About the Berlin Infringement Database
The Berlin Infringement Database (BID) offers a unique and hands-on resource for researchers interested in questions of legal compliance. It allows for both cross-sectional and time-series testing of country-specific, sector-specific and legal act-specific determinants of compliance with EU legislation. At the time, the BID is the most comprehensive available database of its kind, containing 13.367 infringement cases covering the time span from 1978 to 2019. It starts with cases that have reached the reasoned opinion stage of the proceeding, the most recent reasoned opinion dating from 7 March 2019. Compared to the European Commission’s Infringement Decisions database, the BID combines older and newer cases within a single dataset, provides a more fine-grained hand-coded measurement of the type of violation, and matches the data on court referrals with the ECJ’s Curia database.

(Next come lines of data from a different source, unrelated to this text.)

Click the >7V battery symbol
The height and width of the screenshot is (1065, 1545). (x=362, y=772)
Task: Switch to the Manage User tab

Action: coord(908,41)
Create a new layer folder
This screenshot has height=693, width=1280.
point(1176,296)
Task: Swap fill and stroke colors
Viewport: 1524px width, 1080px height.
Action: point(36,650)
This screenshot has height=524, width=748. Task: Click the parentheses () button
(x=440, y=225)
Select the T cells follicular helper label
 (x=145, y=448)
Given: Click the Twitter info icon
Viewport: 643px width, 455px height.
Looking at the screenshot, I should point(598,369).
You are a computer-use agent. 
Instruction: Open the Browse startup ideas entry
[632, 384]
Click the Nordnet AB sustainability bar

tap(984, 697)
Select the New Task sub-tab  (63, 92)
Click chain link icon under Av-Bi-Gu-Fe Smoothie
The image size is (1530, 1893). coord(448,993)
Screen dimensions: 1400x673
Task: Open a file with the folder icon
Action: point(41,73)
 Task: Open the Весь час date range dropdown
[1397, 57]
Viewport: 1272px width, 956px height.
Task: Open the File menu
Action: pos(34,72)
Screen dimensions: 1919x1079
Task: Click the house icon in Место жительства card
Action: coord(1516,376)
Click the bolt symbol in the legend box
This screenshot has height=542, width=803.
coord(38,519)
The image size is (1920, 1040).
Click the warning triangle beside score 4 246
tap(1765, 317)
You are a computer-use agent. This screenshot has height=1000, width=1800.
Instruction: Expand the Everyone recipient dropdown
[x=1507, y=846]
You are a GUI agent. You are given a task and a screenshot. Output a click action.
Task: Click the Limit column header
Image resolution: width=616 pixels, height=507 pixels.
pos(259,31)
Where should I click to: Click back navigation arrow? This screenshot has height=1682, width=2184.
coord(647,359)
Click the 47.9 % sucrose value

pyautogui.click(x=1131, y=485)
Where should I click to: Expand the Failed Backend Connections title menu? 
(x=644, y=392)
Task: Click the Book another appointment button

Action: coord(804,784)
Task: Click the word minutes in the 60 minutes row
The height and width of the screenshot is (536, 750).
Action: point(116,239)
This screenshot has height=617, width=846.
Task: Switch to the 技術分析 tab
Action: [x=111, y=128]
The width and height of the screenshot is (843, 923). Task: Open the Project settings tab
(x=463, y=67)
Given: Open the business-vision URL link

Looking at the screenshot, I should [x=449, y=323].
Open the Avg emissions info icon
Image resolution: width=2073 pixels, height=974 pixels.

The BID can be easily merged with member state-specific or legal act-specific covariates. The search tool allows to filter and export the data easily.
A detailed analysis and explanation of how and why noncompliance varies across time, member states, and policy sectors can be found in the book Why Noncompliance. The Politics of Law in the European Union, Cornell University Press, 2021.
Please cite the database as the following:
Börzel, Tanja A. 2021. „Berlin Infringement Database“. Version 2021.1. Berlin: Freie Universität Berlin.